WHAT IS BEING ASKED -
Write out the rows word for word, starting at the first row and stopping after the line that contains "The width and height of the screenshot is (1568, 697).".

==============================

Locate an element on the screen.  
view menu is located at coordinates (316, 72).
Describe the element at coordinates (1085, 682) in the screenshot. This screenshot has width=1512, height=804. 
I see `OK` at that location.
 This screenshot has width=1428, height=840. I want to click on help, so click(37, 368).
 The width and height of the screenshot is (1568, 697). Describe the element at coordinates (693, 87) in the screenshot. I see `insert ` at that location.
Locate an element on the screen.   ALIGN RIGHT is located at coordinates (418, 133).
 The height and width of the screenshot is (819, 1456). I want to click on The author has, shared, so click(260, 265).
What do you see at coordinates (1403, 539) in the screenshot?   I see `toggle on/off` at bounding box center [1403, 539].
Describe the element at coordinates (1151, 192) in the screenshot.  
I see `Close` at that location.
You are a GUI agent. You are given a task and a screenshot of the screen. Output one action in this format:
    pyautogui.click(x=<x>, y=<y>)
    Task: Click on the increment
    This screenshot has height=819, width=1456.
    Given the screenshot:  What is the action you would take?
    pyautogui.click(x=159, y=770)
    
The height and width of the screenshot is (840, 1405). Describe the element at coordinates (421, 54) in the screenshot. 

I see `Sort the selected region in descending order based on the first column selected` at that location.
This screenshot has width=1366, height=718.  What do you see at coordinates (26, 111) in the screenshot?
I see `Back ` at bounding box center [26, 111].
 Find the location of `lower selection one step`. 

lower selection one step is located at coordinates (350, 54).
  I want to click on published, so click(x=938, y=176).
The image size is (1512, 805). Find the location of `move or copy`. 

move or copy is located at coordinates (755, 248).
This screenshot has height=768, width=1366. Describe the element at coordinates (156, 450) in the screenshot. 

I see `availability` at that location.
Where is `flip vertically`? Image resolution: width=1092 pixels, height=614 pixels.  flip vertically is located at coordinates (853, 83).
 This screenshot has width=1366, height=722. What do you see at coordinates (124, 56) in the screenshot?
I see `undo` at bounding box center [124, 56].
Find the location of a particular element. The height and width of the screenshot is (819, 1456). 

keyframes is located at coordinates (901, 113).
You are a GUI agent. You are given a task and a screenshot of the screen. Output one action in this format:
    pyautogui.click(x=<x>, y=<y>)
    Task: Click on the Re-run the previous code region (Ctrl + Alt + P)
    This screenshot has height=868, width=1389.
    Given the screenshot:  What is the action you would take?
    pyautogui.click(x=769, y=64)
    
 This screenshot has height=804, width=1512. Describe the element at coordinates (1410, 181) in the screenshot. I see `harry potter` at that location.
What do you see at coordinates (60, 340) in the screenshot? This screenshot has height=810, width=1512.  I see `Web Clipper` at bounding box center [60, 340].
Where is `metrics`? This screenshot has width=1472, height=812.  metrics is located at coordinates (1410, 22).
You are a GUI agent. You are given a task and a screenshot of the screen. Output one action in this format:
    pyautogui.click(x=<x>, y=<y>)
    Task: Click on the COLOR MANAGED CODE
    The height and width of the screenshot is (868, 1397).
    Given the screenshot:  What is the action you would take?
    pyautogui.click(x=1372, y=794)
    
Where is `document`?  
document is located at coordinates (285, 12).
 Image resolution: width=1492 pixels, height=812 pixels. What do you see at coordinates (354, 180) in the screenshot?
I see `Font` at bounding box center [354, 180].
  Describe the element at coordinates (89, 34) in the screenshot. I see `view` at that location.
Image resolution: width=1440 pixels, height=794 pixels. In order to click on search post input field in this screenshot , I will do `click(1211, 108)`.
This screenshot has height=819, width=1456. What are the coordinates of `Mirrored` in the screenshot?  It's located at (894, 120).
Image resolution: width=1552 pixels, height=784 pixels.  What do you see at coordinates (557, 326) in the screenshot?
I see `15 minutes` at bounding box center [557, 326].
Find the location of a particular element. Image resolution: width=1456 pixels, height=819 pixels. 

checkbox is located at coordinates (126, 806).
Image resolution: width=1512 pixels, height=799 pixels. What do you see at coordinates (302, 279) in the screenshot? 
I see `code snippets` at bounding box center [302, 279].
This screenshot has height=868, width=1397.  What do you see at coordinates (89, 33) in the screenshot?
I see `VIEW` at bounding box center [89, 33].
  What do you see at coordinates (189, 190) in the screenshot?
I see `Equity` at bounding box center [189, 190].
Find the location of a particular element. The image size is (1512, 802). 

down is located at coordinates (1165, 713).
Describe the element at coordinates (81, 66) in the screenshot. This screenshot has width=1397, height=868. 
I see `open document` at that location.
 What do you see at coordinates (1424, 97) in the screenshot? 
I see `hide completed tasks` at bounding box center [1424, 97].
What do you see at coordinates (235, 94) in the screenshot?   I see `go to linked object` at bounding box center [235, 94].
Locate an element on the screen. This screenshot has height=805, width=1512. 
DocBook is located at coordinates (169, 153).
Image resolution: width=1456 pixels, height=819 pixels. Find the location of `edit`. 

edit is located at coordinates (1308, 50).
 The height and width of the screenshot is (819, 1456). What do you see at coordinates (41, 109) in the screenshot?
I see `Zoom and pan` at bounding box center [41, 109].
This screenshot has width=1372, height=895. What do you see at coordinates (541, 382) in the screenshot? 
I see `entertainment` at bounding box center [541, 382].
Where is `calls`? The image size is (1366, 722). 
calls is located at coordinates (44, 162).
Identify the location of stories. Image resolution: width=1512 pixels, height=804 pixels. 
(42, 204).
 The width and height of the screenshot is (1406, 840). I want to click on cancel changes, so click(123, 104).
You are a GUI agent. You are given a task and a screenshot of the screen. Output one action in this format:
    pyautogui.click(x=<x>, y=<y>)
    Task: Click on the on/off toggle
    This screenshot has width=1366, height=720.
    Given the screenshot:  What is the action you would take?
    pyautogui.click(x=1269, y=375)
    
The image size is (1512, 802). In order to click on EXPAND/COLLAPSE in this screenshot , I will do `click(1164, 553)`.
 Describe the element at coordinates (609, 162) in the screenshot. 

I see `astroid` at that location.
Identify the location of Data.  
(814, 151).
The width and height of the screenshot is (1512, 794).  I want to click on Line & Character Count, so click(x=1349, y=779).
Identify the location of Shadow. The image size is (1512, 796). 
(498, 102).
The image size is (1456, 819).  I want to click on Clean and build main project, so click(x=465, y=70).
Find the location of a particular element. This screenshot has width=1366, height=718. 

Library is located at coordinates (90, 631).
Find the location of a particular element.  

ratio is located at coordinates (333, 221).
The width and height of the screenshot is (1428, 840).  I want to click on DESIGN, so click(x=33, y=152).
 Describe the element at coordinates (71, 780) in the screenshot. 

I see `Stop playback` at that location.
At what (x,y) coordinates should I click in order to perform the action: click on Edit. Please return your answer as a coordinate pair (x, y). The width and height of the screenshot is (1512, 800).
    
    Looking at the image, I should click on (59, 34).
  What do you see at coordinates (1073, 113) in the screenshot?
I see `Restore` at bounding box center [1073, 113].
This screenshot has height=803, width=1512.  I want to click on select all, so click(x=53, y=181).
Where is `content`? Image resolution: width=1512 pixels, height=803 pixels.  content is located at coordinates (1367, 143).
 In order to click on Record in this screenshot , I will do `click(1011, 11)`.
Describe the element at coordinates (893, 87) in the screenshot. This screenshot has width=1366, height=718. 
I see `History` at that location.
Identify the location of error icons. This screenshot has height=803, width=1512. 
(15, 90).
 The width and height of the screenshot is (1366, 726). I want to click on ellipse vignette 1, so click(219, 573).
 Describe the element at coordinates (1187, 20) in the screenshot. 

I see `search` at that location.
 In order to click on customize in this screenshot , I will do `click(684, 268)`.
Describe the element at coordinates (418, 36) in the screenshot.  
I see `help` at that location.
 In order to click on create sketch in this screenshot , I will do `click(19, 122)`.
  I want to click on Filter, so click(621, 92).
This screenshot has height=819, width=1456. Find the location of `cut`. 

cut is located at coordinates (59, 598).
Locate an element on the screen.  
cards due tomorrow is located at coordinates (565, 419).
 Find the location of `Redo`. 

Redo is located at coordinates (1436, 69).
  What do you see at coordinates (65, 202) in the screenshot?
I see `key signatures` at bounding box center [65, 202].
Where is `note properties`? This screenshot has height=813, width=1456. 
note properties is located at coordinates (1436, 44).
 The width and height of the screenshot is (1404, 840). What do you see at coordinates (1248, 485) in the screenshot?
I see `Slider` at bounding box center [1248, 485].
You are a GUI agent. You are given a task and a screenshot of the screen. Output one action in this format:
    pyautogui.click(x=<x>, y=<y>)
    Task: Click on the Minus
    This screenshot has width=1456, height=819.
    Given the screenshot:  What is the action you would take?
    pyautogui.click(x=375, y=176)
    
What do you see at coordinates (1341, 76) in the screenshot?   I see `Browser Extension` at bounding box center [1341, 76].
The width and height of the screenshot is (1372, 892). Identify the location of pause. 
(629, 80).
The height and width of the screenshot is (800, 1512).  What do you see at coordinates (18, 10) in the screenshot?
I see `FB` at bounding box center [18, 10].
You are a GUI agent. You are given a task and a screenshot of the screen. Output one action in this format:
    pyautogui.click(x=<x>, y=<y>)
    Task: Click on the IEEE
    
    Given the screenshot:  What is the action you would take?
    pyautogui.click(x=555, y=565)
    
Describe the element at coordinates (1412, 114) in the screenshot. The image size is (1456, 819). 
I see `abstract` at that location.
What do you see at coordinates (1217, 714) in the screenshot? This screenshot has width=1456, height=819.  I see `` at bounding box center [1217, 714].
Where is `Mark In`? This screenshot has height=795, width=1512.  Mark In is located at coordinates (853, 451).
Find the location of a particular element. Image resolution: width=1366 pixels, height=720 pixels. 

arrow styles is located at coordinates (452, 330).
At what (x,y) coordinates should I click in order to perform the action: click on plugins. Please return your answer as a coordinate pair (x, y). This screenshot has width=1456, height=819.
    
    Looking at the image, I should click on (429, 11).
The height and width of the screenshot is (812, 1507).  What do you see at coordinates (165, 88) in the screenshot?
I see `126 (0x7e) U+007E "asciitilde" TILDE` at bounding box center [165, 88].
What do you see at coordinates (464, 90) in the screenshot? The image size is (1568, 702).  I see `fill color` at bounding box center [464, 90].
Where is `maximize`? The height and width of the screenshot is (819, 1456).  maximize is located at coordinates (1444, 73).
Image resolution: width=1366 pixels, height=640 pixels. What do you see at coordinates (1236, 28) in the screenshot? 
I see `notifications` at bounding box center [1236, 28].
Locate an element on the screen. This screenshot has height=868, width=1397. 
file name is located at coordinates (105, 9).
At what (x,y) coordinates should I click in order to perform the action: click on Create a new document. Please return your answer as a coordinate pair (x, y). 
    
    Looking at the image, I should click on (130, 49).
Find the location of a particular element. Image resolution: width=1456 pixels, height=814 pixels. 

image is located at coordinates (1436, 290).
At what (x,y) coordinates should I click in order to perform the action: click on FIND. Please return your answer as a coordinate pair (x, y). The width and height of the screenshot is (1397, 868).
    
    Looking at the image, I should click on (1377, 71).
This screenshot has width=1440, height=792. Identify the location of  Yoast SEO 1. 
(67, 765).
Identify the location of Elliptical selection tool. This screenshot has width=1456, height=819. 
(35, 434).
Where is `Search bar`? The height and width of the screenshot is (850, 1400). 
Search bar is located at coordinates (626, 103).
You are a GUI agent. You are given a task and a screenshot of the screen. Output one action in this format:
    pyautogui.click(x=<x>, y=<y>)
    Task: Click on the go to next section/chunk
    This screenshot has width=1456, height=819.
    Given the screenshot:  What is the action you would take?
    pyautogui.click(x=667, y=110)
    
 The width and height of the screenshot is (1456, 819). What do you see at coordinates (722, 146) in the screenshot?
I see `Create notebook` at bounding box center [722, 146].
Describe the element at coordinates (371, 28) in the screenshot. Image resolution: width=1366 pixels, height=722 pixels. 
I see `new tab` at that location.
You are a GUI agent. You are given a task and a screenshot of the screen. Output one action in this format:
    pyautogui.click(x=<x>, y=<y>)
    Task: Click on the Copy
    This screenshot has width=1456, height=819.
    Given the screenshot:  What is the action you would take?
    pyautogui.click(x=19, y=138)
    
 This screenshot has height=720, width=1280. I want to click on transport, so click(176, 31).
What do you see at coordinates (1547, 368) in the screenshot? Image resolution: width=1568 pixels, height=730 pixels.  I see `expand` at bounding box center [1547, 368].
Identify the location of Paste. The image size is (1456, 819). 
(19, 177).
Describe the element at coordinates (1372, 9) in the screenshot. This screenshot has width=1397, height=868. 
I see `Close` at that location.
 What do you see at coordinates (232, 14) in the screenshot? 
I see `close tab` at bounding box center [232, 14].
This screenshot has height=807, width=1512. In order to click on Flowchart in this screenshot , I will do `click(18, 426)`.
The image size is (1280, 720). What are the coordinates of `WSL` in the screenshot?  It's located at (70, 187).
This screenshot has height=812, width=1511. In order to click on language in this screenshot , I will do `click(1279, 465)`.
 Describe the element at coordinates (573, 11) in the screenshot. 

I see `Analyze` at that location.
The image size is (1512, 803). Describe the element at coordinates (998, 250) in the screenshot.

==============================

TASK RESULT -
Locate an element on the screen.  
view menu is located at coordinates (316, 72).
Describe the element at coordinates (1085, 682) in the screenshot. This screenshot has width=1512, height=804. 
I see `OK` at that location.
 This screenshot has width=1428, height=840. I want to click on help, so click(37, 368).
 The width and height of the screenshot is (1568, 697). Describe the element at coordinates (693, 87) in the screenshot. I see `insert ` at that location.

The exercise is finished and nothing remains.